■ EXERCISE DIRECTIONS ■
Using the entries below, quote exactly the span of lines that begins with the line containing "[button] (34, 2155)" and ends with the final line.

■ GIVEN INFORMATION ■
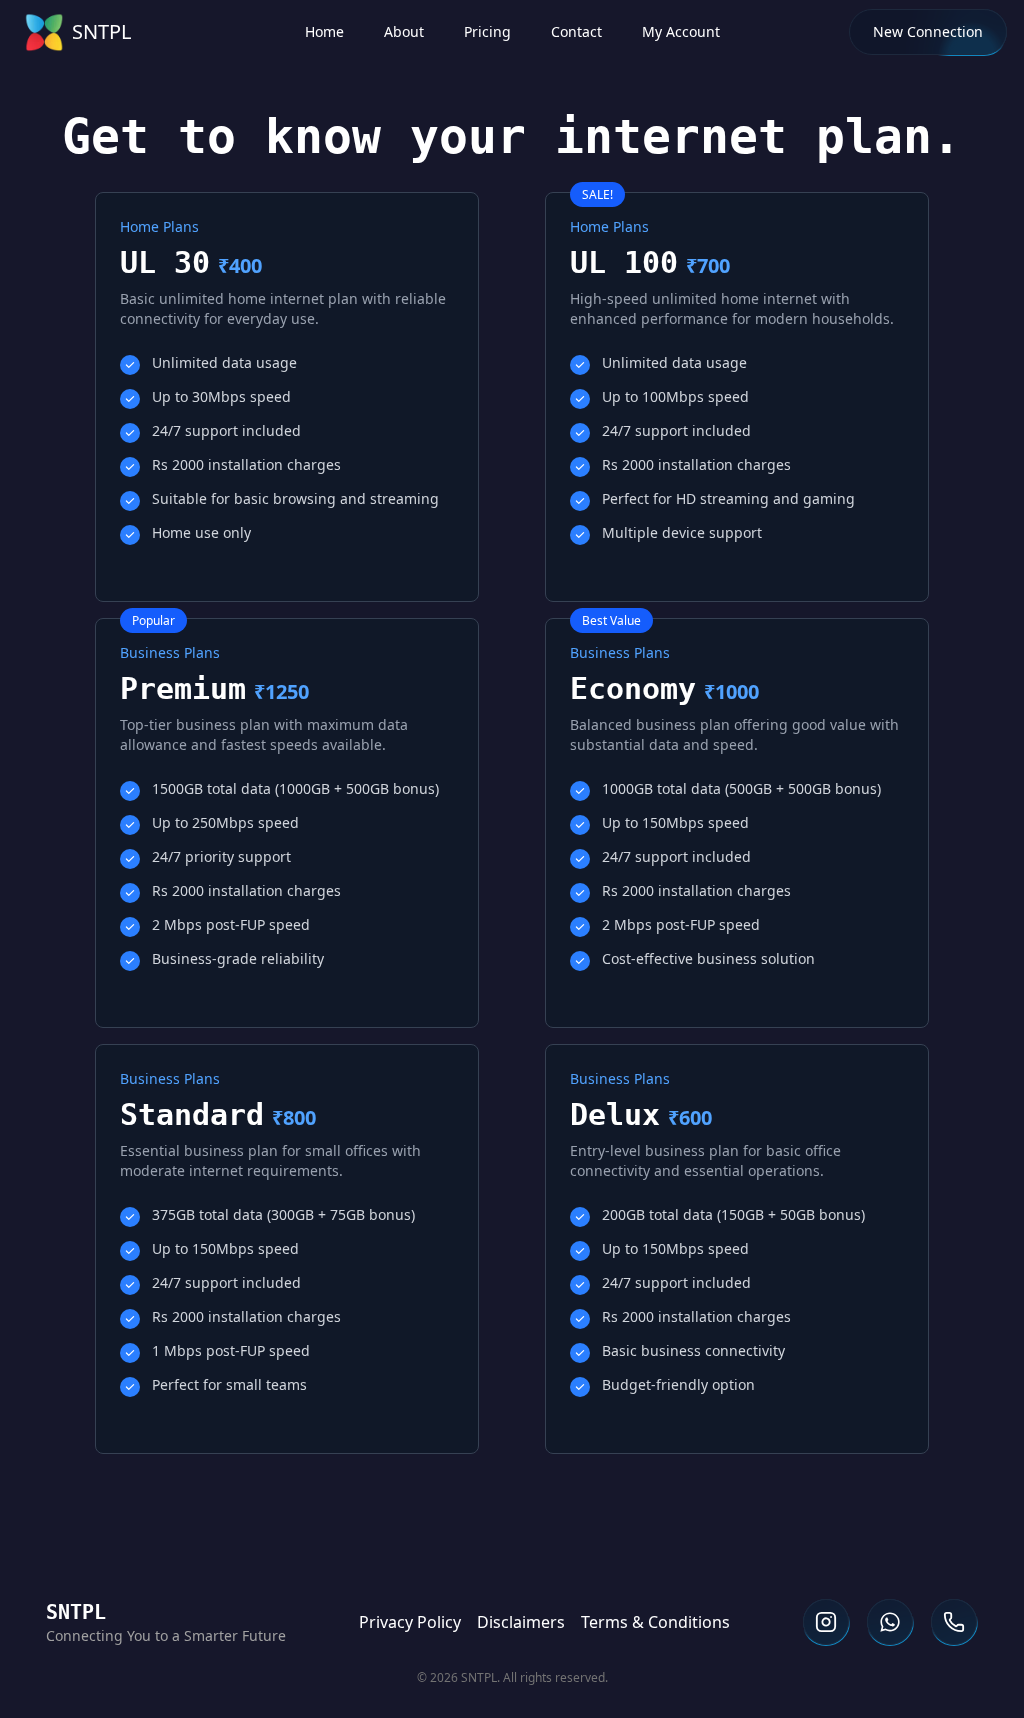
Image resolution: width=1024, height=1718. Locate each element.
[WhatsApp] (890, 1622)
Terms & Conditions (655, 1622)
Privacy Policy (410, 1622)
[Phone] (954, 1622)
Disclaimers (521, 1622)
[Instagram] (826, 1622)
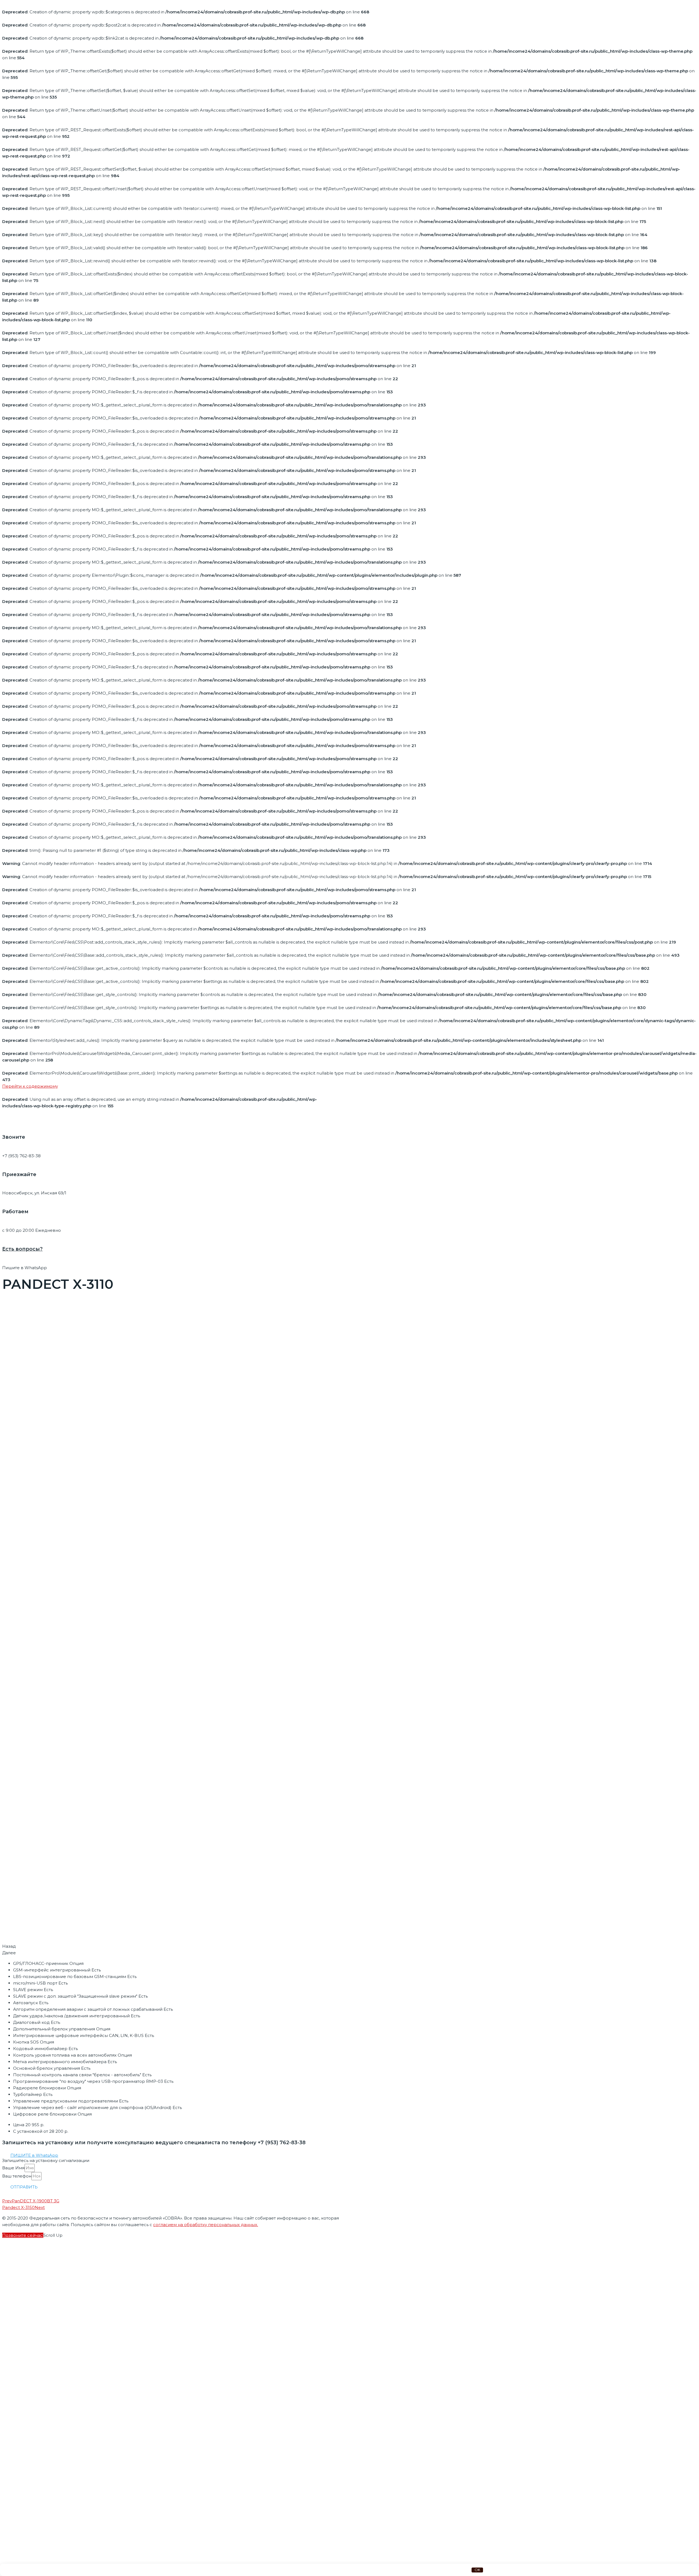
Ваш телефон (16, 2176)
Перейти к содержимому (30, 1086)
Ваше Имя (13, 2167)
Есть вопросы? (22, 1249)
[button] (34, 2155)
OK (477, 2570)
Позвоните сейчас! (22, 2235)
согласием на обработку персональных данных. (205, 2224)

■ YOUR SOLUTION ■
[button] (34, 2155)
OK (477, 2570)
Позвоните сейчас! (22, 2235)
согласием на обработку персональных данных. (205, 2224)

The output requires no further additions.